• _Given request 1_
Copy the passage on Hastings's death in Olivier's film of Richard III in full, word for word.

• _Source_
-- BEGIN --

Make a short shrift, he longs to see your head.
(Hastings, regarding in great bitterness Catesby, Ratcliffe, and Lovell in turn, pronounces the following lines of contemporary doggerel.)
HASTINGS:
The Cat, the Rat, and Lovell the dog
Rule all England under the Hog.
RATCLIFFE:
Come, come, dispatch.
LOVELL:
Tis boodess to exclaim.
(Olivier and Dent)
So Lord Hastings goes to his death in Laurence Olivier's iconic 1955 film Richard III, connecting a Technicolor fantasy London to legendary apocrypha. Hastings's lines of doggerel are (unsurprisingly) extra-textual additions to Shakespeare's play. As the stage directions above suggest, the two-line insult incorporating the names of the king's closest advisors and the heraldic badge of the king himself was contemporary to the historical Richard III. The fate of the poem's author, William Collingbourne, is well documented, and is often held up to demonstrate the cruelty of Richard Gloucester. "Abbreviated shorter by the head and [. . .] divided into four quarters" (Holinshed 422) for "making a foolishe rime" (Campbell 347), Collingbourne's additional crime of conspiring to fund an invasion attempt by the future Henry VII is mentioned by Holinshed but often overlooked by history (Potter 148-49).

-- END --

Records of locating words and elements
-- BEGIN --

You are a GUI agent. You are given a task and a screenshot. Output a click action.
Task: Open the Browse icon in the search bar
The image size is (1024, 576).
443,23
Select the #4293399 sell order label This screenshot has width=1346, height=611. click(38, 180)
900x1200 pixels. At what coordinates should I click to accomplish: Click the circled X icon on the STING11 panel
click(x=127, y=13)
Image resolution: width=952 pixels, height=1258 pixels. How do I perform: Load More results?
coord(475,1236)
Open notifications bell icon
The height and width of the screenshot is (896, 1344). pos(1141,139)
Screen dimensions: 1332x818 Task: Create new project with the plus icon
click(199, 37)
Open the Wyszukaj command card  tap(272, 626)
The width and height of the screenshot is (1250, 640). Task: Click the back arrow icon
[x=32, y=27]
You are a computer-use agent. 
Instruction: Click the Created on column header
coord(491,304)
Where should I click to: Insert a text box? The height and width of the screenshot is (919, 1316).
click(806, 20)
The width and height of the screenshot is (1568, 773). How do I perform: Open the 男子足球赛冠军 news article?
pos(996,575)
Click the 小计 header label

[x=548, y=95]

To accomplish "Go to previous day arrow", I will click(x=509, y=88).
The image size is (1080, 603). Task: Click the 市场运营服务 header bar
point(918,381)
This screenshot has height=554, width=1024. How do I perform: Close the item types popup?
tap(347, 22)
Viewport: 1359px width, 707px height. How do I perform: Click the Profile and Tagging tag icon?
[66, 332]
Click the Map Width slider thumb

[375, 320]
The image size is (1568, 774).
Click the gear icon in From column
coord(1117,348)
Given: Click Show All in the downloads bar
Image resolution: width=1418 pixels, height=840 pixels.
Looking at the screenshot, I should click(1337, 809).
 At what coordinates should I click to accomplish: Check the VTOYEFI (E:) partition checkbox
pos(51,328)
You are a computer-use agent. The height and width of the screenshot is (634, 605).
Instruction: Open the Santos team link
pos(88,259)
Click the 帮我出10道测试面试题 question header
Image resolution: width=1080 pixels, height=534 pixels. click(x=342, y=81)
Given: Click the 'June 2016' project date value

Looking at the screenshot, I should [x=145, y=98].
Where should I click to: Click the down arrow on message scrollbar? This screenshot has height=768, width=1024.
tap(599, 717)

-- END --

• _Given request 2_
Write out the part of the listing that opens with the line containing "The image size is (1080, 603)." and closes with the line containing "tap(347, 22)", reproducing those lines exactly and nothing else.

• _Correct response 1_
Make a short shrift, he longs to see your head.
(Hastings, regarding in great bitterness Catesby, Ratcliffe, and Lovell in turn, pronounces the following lines of contemporary doggerel.)
HASTINGS:
The Cat, the Rat, and Lovell the dog
Rule all England under the Hog.
RATCLIFFE:
Come, come, dispatch.
LOVELL:
Tis boodess to exclaim.
(Olivier and Dent)
So Lord Hastings goes to his death in Laurence Olivier's iconic 1955 film Richard III, connecting a Technicolor fantasy London to legendary apocrypha. Hastings's lines of doggerel are (unsurprisingly) extra-textual additions to Shakespeare's play. As the stage directions above suggest, the two-line insult incorporating the names of the king's closest advisors and the heraldic badge of the king himself was contemporary to the historical Richard III. The fate of the poem's author, William Collingbourne, is well documented, and is often held up to demonstrate the cruelty of Richard Gloucester. "Abbreviated shorter by the head and [. . .] divided into four quarters" (Holinshed 422) for "making a foolishe rime" (Campbell 347), Collingbourne's additional crime of conspiring to fund an invasion attempt by the future Henry VII is mentioned by Holinshed but often overlooked by history (Potter 148-49).

• _Correct response 2_
The image size is (1080, 603). Task: Click the 市场运营服务 header bar
point(918,381)
This screenshot has height=554, width=1024. How do I perform: Close the item types popup?
tap(347, 22)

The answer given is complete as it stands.